-- Given records follows --

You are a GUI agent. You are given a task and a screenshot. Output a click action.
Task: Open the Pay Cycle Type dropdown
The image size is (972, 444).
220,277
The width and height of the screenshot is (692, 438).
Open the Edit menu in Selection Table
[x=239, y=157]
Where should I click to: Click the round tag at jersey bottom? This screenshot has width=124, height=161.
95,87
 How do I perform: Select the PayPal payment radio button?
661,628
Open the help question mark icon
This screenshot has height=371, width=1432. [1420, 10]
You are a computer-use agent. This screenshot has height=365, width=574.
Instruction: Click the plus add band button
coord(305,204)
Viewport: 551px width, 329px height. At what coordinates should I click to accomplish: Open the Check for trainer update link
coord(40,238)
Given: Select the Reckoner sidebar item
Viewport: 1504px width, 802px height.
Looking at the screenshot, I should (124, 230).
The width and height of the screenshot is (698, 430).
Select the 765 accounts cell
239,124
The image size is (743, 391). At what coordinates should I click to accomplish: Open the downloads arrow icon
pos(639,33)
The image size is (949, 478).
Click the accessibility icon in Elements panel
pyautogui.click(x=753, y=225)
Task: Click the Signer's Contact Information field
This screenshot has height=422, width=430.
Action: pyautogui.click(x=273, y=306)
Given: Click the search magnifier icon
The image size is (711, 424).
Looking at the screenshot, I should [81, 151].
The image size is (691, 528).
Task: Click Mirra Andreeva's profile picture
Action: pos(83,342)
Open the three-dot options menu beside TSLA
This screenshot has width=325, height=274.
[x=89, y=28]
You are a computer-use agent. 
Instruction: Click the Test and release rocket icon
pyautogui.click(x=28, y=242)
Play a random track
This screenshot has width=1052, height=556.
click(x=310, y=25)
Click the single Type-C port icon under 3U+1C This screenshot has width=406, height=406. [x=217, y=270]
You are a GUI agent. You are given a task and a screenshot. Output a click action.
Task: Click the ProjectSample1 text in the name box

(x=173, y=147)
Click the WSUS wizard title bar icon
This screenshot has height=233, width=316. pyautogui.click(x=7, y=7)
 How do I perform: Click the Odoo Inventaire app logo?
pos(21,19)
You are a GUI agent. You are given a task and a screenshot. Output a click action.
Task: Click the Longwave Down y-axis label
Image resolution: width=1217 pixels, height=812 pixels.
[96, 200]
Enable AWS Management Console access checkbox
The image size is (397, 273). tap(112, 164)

-- Given records concluded --

Problem statement
Across the listing above, find all lines where the word "computer" is present and copy them.

Finished exercise
You are a computer-use agent. This screenshot has height=365, width=574.
You are a computer-use agent. 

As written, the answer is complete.